RECORDS FOR PROCESSING:
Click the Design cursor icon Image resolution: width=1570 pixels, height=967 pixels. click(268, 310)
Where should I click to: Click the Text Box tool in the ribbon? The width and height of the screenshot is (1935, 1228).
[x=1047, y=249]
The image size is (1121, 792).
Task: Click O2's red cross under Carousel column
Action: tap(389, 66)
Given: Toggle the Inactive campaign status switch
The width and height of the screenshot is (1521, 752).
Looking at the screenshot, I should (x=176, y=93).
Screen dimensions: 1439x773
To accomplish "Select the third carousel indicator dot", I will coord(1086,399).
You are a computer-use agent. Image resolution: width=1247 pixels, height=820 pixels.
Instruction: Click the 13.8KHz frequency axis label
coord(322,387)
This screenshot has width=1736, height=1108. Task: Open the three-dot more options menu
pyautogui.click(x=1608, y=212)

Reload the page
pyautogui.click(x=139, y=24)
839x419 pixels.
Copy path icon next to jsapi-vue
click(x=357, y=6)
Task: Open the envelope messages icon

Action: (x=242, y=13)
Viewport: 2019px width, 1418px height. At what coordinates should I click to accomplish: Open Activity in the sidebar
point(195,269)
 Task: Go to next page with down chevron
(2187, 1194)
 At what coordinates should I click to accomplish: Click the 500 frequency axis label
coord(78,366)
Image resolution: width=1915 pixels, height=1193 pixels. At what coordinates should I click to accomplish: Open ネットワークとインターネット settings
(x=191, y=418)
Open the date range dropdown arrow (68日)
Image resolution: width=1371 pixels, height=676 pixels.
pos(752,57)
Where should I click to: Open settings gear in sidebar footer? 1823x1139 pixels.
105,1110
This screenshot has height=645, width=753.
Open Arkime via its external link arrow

EXERCISE DIRECTIONS: Starting at the line that contains "Open the date range dropdown arrow (68日)" and ending at the last line of the data, repeat each line exactly; include nothing else.

SOLUTION TO THE EXERCISE:
Open the date range dropdown arrow (68日)
Image resolution: width=1371 pixels, height=676 pixels.
pos(752,57)
Where should I click to: Open settings gear in sidebar footer? 1823x1139 pixels.
105,1110
This screenshot has height=645, width=753.
Open Arkime via its external link arrow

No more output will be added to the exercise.